Save/Load Weights Pytorch change everytime

CasellaJr · August 22, 2022, 11:27am

I have 3 models: model, model1 and aggregated_model. Aggregated_model has the weights equal to the mean of the weights of the first 2 models.
In my function I have this:

PATH = args.model
PATH1 = args.model1
PATHAGG = args.model_agg

model = VGG16(1)
model1 = VGG16(1)
aggregated_model = VGG16(1)

modelsd = model.load_state_dict(torch.load(PATH))
model1sd = model1.load_state_dict(torch.load(PATH1))
print("WEIGHTS MODEL BEFORE AGGREGATION:")
print(list(model.block_1[0].parameters())[0][0])
print("WEIGHTS MODEL1 BEFORE AGGREGATION:")
print(list(model1.block_1[0].parameters())[0][0])

init_params(aggregated_model, model, model1)
torch.save(aggregated_model.state_dict(), PATHAGG)
print("AGGREGATED_MODEL WEIGHTS:")
print(list(aggregated_model.block_1[0].parameters())[0][0])
torch.save(aggregated_model.state_dict(), PATH)
torch.save(aggregated_model.state_dict(), PATH1)

So, basically I pass to my function 3 parameters containing the model state dict of the models of the previous iteration. I initialise 3 random models in order to load the state_dict I passed. Then I perform aggregation and It works:

WEIGHTS MODEL BEFORE AGGREGATION:
tensor([[[-0.0588, -0.4677,  0.7516],
         [ 0.7967,  0.6580,  0.2423],
         [-0.4919,  0.8133,  0.3545]]], grad_fn=<SelectBackward0>)
WEIGHTS MODEL1 BEFORE AGGREGATION:
tensor([[[-0.1252,  0.3967,  0.8079],
         [ 0.6157, -0.4270, -0.5611],
         [ 0.3319,  0.7574, -0.4349]]], grad_fn=<SelectBackward0>)
AGGREGATED MODEL WEIGHTS:
tensor([[[-0.0920, -0.0355,  0.7797],
         [ 0.7062,  0.1155, -0.1594],
         [-0.0800,  0.7853, -0.0402]]], grad_fn=<SelectBackward0>)

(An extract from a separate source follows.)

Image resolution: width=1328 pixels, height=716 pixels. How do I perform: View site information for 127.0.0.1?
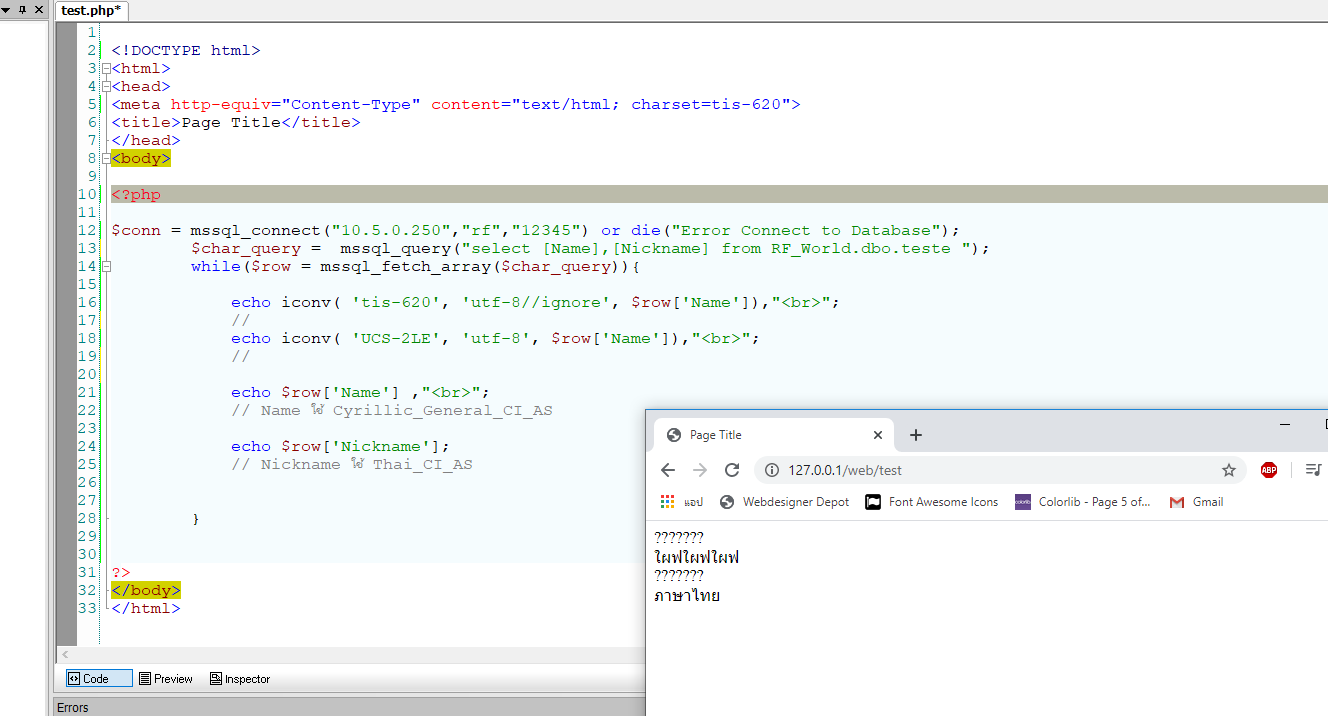pyautogui.click(x=771, y=470)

As you can see, the weights of aggregated model are the mean of the first 2. Then I save this aggregated model in the state_dict of all my 3 models because I want that next iteration I have that the 3 models have the same weights. I expect this:

WEIGHTS MODEL BEFORE AGGREGATION:
tensor([[[-0.0920, -0.0355,  0.7797],
         [ 0.7062,  0.1155, -0.1594],
         [-0.0800,  0.7853, -0.0402]]], grad_fn=<SelectBackward0>)
WEIGHTS MODEL1 BEFORE AGGREGATION:
tensor([[[-0.0920, -0.0355,  0.7797],
         [ 0.7062,  0.1155, -0.1594],
         [-0.0800,  0.7853, -0.0402]]], grad_fn=<SelectBackward0>)
AGGREGATED MODEL WEIGHTS:
tensor([[[-0.0920, -0.0355,  0.7797],
         [ 0.7062,  0.1155, -0.1594],
         [-0.0800,  0.7853, -0.0402]]], grad_fn=<SelectBackward0>)

However, everytime I call my function I obtain always different weights:

WEIGHTS MODEL BEFORE AGGREGATION:
tensor([[[-0.6939, -0.1393, -0.4461],
         [ 0.2242,  0.3700,  0.2389],
         [-0.3851, -0.6902,  0.4063]]], grad_fn=<SelectBackward0>)
WEIGHTS MODEL1 BEFORE AGGREGATION:
tensor([[[-4.2956e-01, -8.7593e-02,  1.7659e-01],
         [ 5.6529e-01,  6.6516e-01,  9.3472e-02],
         [-7.2457e-01,  5.0922e-01,  7.7867e-07]]], grad_fn=<SelectBackward0>)
AGGREGATED MODEL WEIGHTS:
tensor([[[-0.5617, -0.1134, -0.1347],
         [ 0.3947,  0.5176,  0.1662],
         [-0.5549, -0.0905,  0.2031]]], grad_fn=<SelectBackward0>)

So, aggregation works, but probably I am doing something wrong in save/load routine. There is no sense… I save a model but it loads completely different weights…

ptrblck · August 23, 2022, 4:08am

Could you post a minimal, executable code snippet reproducing this issue, so that we could take a look at it, please?

CasellaJr · August 23, 2022, 2:27pm

I solved. Basically, in my imports, I was importing a module that saved the models, resulting in an overwriting of the models. It was my fault.